Winning the final would be a perfect end to the season, but it has already been successful for the forward. He won his first major honour in senior football, the Copa del Rey, as Real beat Barcelona 2-1 in the final at the Mestalla last month. Bale scored the winner with five minutes left, a goal it seems only he could have scored, sprinting past Marc Bartra down the left and beating goalkeeper Jose Pinto at his near post.
“That is what any player wants to do, score big goals in big games,” Bale says, on behalf of EA Sports’ 2014 Fifa World Cup Brazil game. “I scored a similar goal for Wales a few weeks beforehand. I was just purely focused on the ball and if I am in a sprint with whoever I fancy myself to beat them. It was obviously great to score the goal, and the important thing was to win the first trophy of the season. That gave us a lot of confidence.”

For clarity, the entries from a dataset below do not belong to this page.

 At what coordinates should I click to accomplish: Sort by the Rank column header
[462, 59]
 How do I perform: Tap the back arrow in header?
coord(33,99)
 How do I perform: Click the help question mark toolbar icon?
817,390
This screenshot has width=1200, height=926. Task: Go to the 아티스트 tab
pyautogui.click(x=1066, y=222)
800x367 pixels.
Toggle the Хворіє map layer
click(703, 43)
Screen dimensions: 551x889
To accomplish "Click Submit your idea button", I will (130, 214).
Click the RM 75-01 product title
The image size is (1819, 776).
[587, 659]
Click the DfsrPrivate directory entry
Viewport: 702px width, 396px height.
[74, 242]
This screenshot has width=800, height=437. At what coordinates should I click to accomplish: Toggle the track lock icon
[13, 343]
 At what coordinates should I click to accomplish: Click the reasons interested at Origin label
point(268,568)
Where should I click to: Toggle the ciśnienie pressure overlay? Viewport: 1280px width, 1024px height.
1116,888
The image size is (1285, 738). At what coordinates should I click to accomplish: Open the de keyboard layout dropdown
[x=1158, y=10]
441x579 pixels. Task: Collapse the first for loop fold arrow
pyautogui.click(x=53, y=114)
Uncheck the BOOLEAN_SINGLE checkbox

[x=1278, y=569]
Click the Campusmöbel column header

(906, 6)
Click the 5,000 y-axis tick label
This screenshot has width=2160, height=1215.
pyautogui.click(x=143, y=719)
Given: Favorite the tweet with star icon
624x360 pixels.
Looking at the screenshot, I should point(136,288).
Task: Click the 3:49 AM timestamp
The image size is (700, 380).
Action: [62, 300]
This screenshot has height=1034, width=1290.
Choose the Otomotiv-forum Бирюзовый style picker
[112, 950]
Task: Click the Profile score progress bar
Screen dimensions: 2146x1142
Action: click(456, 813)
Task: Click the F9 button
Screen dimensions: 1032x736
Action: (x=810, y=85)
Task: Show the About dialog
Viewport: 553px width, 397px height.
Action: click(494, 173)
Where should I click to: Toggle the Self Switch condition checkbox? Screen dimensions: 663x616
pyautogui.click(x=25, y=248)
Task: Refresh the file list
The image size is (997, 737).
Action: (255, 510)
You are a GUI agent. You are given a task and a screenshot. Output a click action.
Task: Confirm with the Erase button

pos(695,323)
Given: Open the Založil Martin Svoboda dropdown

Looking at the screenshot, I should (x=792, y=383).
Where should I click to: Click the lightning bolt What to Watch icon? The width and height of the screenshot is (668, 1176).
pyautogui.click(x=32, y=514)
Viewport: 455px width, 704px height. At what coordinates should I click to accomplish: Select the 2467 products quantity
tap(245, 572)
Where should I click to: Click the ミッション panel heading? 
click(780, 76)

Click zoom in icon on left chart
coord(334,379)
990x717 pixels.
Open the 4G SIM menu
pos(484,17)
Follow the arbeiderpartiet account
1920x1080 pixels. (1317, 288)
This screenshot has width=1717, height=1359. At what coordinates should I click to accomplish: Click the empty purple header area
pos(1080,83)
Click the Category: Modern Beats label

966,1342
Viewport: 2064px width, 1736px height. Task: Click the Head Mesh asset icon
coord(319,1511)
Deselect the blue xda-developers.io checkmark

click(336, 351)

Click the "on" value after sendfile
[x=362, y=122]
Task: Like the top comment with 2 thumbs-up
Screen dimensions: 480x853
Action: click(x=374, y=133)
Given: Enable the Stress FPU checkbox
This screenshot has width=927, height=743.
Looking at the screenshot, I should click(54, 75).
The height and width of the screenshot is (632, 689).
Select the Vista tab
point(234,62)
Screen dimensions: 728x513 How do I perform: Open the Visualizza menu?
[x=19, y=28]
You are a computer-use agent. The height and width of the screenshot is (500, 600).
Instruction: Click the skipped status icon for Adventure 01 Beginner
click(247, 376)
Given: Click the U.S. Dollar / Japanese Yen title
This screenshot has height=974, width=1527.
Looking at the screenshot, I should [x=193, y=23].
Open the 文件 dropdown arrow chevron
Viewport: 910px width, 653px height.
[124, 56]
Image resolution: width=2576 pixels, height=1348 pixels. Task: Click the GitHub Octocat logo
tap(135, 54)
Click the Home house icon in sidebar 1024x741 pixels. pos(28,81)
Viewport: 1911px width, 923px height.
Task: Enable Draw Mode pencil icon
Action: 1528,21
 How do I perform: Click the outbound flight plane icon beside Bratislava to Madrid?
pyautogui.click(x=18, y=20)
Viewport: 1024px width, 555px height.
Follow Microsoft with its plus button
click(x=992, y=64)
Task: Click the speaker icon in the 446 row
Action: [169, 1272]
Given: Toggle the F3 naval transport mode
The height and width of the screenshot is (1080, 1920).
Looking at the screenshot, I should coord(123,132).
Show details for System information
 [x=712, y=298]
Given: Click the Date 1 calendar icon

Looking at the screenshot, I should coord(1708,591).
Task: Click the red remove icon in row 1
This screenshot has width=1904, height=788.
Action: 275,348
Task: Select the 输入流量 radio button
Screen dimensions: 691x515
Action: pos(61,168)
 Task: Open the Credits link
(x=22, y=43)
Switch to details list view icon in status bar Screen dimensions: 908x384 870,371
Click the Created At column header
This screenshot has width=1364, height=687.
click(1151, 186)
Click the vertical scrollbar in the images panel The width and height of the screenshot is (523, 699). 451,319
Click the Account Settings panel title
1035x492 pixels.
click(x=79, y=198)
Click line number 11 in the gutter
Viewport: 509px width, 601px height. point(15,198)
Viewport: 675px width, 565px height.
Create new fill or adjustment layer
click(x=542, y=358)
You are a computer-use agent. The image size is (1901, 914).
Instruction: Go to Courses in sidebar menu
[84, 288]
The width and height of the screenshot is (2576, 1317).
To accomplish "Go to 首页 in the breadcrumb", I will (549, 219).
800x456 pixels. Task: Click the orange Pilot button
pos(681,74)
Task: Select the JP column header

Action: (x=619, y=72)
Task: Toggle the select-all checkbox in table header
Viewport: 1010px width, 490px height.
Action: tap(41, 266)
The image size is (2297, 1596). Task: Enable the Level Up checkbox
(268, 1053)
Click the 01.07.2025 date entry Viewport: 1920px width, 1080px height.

It has certainly been impressive how quickly Bale has adapted to the demands of playing for Real and in the Champions League. His European debut for the club, a 6-1 win at Galatasaray in September, came two and a half years after his last game in the competition, Spurs’ 5-0 quarter-final defeat to Real in April 2011.
The settling-in period in Madrid, such as it was, was swift. “It took me a bit of time to get used to everything,” Bale says, “but I felt comfortable straight away playing football here with the best players in the world. And I have been enjoying it ever since.”
Away from the pitch, “certain things are a lot harder than others”, such as learning the language. “But it is about embracing everything, taking it on board, and trying to enjoy the ride.”
Ultimately, though, Bale is a footballer and his performances are what matter most, and have set the tone for his whole life in Madrid. “I have just come here and purely concentrated on my football. I have not dwelt on any media attention or anything like that. I have tried to get myself set up as quickly as possible and try to concentrate purely on my football, enjoy playing and let my football do the talking.”
“It’s important that we enjoy the atmosphere but remain focused on the match itself. That’s why you play for a huge club like Real Madrid.”